▶ _Passage_
This year has also seen the development of a series of strikes at Amazon facilities worldwide. In Spain, Poland and Germany, workers’ anger over low wages, “permanent temporary” work and brutal working conditions is near universal, forcing the trade unions to call limited protest strikes to coincide with “Prime Day”—a 36-hour sale period from July 16 to 17.

The trade unions’ goal in calling the Prime Day protest strikes is the exact opposite of the aspirations of the workers participating in them.

In Spain, the union has kept the strike to a single fulfillment center. In Germany, the bulk of workers chose not to participate in a one-day strike called by the Verdi union, knowing that Verdi regularly calls isolated strikes that will not impact corporate profits. In Poland, the union has called only a partial slow-down of work in order to block a broader strike.

While the workers want to shut down Amazon’s supply chains and achieve massive increases in wages and significant improvements in working conditions, the unions have admitted from the outset that they are organizing the strikes as limited protests that will have no impact on Amazon’s supply chains.

And while the workers aspire to unite in a common international struggle with their co-workers across national boundaries, the unions by their nature keep workers tied to “their own” nation-states and governments.

At Amazon and across all workplaces worldwide, the trade unions serve as an obstacle, not a conduit, for the development of the class struggle. Their leaderships, both in terms of political function and social composition, are hostile to the working class members whose dues help pay their salaries. The trade unions, through the relentless suppression of the class struggle at Amazon and elsewhere, are responsible for making Jeff Bezos’ fortune possible.

In their struggles against the transnational corporations, workers must throw off the shackles of the trade unions and construct new, rank-and-file factory organizations.

These factory committees must fight to establish lines of communication between workers at different workplaces, not to isolate workers at each plant. They must be based on the principle that the interests of workers and capitalists are incompatible, not on “cooperation” between workers and management. They must foster the highest degree of democratic discussion, planning, and debate among the workers themselves. They must be based on an understanding that the working class is an international social force and that workers are powerless when divided based on nationality.

The suppression of the class struggle has produced unprecedented levels of social inequality. In the United States, three people own the same amount of wealth as the poorest half of the population—160 million people. Worldwide, the five wealthiest own as much as the poorest half—3.6 billion people. Outside of the wealthiest 5 to 10 percent of the world’s population, the masses of people face levels of economic hardship that vary only in degrees of extremity.

The existence of such extreme levels of inequality raises the urgent need for socialist revolution. Society cannot afford the capitalist system. The trillions of dollars that sit in corporate bank vaults and in the trust funds of the super wealthy must be expropriated and spent on massive international programs to provide water, food, education, culture, housing and infrastructure to every corner of the world.

The international integration of the world economy that under capitalism serves as a source of conflict, war and competition will become, under socialism, a mechanism for distributing resources from each region of the world according to its ability to each region according to the needs of its population. Amazon, with its complex logistical web spanning every continent and dozens of countries, will be transformed into a public utility to ship medicine, building material, food and disaster relief across the world.

Neither Bezos nor the capitalist class will give up their wealth without a fight. The working class must prepare for the coming class battles by joining the fight for socialism.

▶ _Tasks for this exercise_
**a.** List every item that the passage on Amazon strikes says the expropriated trillions of dollars must be spent on providing.
**b.** Rewrite the paragraph of the passage on Amazon strikes that begins "In Spain, the union has kept" as a short bulleted list, one bullet per country, keeping its main facts.
**c.** For each statement below, say whether the passage on Amazon strikes supports it, answering yes or no and quoting the words that decide it: (i) Prime Day is a 36-hour sale period. (ii) In Germany, most workers joined the one-day strike called by Verdi. (iii) In the United States, three people own as much wealth as the poorest half of the population.

▶ _Dataset_
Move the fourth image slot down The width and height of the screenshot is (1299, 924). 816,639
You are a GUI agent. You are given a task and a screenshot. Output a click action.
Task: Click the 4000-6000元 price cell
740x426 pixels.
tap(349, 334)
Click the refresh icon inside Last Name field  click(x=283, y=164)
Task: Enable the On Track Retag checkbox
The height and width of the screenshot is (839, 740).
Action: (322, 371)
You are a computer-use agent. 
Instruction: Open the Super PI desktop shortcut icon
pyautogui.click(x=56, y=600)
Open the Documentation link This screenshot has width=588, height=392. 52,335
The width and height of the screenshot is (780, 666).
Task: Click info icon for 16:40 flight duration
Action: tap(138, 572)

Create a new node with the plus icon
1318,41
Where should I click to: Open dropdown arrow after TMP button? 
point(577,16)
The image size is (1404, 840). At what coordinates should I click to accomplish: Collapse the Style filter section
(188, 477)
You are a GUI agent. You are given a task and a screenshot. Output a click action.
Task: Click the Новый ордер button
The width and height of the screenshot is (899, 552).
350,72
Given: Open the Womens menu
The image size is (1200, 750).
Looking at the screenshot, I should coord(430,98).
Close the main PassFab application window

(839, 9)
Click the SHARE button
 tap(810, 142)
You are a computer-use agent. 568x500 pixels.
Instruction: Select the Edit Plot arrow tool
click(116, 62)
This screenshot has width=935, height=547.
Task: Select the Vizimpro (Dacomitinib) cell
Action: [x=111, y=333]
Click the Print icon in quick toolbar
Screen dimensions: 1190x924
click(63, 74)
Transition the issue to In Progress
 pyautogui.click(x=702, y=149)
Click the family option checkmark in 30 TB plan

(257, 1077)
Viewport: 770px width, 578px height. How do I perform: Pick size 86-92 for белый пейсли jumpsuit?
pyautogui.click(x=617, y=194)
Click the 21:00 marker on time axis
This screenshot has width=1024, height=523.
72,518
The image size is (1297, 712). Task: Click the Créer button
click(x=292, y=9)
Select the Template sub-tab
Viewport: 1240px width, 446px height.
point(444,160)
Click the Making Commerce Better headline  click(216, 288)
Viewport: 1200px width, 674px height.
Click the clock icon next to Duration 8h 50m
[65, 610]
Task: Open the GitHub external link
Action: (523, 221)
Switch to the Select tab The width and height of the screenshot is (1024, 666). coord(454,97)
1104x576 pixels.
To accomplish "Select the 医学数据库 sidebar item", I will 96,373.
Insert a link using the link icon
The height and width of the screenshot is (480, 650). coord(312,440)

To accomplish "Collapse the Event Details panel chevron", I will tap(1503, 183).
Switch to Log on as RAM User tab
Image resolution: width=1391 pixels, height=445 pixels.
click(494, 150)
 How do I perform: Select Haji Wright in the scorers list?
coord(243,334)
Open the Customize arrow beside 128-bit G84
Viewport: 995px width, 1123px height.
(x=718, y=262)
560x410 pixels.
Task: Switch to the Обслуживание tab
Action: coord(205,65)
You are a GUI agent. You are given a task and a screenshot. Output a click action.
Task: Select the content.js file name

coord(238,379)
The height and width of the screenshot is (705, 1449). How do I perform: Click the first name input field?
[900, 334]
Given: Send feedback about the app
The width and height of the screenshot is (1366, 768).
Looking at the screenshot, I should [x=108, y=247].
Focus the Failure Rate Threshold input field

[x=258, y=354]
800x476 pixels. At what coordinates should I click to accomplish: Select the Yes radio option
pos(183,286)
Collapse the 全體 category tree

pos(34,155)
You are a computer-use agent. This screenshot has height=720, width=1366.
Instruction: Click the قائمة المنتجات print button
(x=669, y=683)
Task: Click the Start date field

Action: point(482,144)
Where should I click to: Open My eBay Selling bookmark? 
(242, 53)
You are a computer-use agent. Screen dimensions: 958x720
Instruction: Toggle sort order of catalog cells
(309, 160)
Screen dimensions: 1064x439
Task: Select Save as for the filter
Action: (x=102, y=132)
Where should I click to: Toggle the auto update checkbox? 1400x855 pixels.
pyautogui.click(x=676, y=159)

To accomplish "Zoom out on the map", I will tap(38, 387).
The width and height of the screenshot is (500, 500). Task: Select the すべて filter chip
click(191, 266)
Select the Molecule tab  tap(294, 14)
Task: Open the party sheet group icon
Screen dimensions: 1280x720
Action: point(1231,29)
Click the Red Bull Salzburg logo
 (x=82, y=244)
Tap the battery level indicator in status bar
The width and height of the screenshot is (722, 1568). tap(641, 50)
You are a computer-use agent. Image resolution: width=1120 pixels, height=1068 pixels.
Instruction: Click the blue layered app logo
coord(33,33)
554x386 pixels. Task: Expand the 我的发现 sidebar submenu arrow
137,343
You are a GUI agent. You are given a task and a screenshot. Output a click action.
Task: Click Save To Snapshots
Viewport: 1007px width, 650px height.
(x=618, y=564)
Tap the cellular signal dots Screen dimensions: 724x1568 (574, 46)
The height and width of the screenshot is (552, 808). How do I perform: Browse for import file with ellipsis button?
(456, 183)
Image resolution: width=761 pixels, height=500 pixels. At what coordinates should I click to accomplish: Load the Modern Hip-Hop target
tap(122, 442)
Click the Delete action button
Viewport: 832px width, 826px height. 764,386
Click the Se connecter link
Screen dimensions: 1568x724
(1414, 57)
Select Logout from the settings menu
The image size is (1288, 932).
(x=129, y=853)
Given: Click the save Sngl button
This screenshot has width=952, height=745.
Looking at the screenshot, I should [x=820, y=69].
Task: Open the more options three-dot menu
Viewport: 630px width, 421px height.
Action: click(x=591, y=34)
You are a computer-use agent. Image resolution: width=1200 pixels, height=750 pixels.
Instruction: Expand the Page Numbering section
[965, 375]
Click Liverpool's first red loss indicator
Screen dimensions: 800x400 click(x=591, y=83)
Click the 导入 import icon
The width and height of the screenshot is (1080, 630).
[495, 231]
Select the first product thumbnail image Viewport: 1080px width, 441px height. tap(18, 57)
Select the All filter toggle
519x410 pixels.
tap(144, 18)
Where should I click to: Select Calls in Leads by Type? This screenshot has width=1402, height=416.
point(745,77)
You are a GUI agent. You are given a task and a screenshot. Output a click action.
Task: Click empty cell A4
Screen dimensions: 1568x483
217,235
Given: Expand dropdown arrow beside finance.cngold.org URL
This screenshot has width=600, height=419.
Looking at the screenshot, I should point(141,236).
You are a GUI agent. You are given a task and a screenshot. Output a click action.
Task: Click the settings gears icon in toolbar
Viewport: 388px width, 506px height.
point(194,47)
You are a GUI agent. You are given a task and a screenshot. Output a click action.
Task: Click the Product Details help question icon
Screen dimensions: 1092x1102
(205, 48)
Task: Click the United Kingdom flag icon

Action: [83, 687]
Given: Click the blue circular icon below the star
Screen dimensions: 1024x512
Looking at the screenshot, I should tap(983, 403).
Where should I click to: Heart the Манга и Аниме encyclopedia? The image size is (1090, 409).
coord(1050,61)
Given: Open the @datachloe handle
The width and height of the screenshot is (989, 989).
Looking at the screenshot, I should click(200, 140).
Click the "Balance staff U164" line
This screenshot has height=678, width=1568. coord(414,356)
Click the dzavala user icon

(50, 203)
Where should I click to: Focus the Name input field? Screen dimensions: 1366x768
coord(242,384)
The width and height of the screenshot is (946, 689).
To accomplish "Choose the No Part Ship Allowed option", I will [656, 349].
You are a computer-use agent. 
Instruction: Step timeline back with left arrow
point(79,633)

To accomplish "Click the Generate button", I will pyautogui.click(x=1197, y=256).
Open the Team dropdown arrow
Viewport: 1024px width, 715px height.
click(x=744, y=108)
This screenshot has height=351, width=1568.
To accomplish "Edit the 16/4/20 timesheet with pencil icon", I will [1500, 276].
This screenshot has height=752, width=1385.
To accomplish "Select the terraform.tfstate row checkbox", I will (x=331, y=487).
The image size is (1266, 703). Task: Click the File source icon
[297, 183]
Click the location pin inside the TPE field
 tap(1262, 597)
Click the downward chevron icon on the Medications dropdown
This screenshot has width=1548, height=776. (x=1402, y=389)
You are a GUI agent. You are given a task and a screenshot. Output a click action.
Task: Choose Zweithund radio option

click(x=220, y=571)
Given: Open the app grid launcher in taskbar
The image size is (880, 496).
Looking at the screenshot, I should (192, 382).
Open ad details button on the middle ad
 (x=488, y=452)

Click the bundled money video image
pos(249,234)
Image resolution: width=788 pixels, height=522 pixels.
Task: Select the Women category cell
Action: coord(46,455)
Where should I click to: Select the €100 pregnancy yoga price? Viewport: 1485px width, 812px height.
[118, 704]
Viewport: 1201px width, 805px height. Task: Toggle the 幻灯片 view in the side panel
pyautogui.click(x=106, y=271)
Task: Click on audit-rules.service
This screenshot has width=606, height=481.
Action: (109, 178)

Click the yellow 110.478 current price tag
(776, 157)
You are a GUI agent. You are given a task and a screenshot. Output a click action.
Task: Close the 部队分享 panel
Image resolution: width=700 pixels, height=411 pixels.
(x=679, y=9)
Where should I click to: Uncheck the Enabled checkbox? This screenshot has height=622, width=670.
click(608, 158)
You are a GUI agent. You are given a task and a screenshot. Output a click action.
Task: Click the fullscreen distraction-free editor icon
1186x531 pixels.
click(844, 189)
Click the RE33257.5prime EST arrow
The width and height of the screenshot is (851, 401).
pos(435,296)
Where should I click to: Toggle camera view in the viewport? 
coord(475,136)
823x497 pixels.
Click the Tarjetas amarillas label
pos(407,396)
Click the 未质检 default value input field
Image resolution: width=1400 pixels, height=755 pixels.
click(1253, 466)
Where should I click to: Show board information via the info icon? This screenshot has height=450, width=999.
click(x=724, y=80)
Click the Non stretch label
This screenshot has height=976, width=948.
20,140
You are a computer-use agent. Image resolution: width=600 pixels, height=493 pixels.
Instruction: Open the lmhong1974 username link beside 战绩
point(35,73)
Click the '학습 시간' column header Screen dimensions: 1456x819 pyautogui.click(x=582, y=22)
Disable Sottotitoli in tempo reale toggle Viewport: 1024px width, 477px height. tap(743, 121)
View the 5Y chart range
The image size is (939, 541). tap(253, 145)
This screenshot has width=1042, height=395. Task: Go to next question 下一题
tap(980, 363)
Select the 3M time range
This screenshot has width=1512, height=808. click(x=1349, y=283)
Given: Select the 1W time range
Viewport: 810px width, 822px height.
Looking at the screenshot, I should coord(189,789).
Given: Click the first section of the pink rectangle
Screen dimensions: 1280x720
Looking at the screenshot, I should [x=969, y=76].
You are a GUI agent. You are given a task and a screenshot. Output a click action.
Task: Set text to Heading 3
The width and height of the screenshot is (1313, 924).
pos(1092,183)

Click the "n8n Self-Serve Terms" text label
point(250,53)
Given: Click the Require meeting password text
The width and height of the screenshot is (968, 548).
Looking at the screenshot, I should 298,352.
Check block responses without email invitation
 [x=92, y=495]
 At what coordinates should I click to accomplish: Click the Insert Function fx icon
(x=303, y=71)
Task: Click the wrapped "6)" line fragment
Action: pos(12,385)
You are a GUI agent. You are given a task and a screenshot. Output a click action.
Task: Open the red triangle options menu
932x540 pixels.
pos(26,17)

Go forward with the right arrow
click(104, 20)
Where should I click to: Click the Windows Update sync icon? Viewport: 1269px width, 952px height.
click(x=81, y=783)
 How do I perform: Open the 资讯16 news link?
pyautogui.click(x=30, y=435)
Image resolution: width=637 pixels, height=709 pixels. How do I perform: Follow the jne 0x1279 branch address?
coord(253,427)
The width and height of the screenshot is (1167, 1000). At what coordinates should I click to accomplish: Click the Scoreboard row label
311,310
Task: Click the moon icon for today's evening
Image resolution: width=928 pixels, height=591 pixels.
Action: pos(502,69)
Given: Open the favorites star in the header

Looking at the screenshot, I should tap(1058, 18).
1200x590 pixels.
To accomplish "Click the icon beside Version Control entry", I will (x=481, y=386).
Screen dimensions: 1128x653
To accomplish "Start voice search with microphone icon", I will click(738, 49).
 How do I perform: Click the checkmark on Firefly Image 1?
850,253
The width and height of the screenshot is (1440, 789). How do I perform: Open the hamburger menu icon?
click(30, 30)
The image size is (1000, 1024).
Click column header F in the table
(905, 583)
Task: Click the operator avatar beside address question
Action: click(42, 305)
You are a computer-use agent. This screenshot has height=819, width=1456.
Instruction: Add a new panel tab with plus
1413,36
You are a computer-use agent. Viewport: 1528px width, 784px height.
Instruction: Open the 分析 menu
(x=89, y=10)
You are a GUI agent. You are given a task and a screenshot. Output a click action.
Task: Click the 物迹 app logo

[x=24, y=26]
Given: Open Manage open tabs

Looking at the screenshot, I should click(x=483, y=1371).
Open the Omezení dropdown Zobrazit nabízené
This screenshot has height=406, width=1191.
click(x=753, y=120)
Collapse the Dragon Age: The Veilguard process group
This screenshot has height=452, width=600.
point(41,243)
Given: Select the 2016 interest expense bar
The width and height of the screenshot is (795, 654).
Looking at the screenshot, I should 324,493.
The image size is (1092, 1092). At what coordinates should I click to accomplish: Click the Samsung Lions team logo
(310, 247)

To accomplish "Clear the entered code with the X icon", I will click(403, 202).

▶ _Answers to the exercises_
**a.**
- Water
- Food
- Education
- Culture
- Housing
- Infrastructure

**b.**
- Spain: the union has limited the strike to a single fulfillment center.
- Germany: most workers did not join Verdi's one-day strike. They knew Verdi regularly calls isolated strikes that will not affect corporate profits.
- Poland: the union called only a partial work slow-down in order to block a broader strike.

**c.**
(i) Yes: "a 36-hour sale period from July 16 to 17"
(ii) No: "the bulk of workers chose not to participate in a one-day strike called by the Verdi union"
(iii) Yes: "three people own the same amount of wealth as the poorest half of the population"